Lo más difícil, como cualquier persona que se reconoce con cuerpo político, fue hablarlo, sacar el tema del oscurantismo, de pronto era algo que le había pasado a gente cercana y por años habían vivido el duelo en discreción, bajo el manto de no hablar de ‘un suceso tan terrible que mejor no pensar en eso’, la sombra que me persigue cuando socialmente las personas creen que una no quiere-puede-sabe hablar del tema, nadie pregunta. Recuerdo la primera vez que me encontré con alguien que no había visto en un año y me pidió un resumen de mi vida, le dije que me embaracé, fui mamá de una niña que falleció, se congeló, y de pronto era yo la que lo consolaba.
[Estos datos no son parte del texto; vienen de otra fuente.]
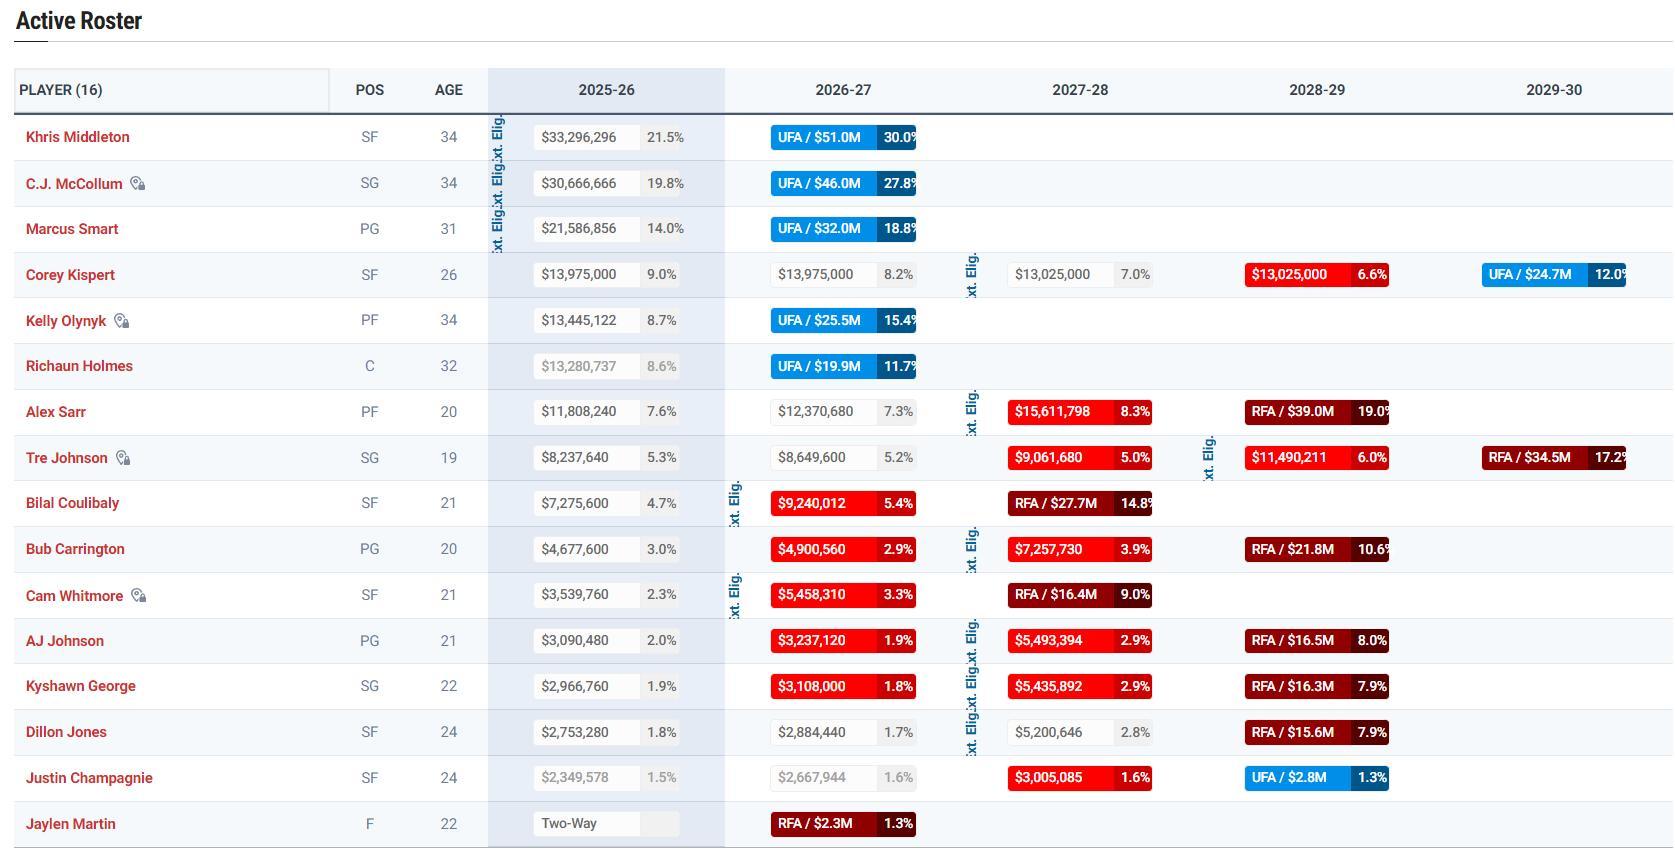Click the lock icon next to Cam Whitmore
Screen dimensions: 1675x860
point(139,596)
Qué hemos hecho al guardar en el mutis el dolor ajeno que con el alma rota te ves en la necesidad de hacer sentir mejor al otro en su incomodidad al tema, a un hombre que nunca le enseñaron a decir la palabra menstruación en voz alta.
Luego vino el postparto, porque por cuarenta días el trabajo de reacomodo de anatomía fue reflejo de mi vida, el reencuentro con la menstruación, con la posibilidad misma de volver a crear vida, o no.
Ahora heme aquí, dispuesta a hablar con quien se atreva de que esto pasa, que no te hace mala mujer, mala madre, que puede pasar aún hayas hecho todo lo que te correspondía, que puedes hablar de tu embarazo alto y fuerte sin esconder el luto, que puedes decidir volver a intentarlo o no, que puedes nombrar tu dolor como prefieras, y estoy aquí para quien quiera sumarse a volverlo un tema, a compartir voz, para que esa voz se convierta en protocolo, en política pública, en tema con tus tías, hermanas, amigas, madre, hijas, hijos, médicos, o por lo menos para tener y ser un equipo informado, porque como dice Paula Bonet a los vientos, lo que no se nombra no existe.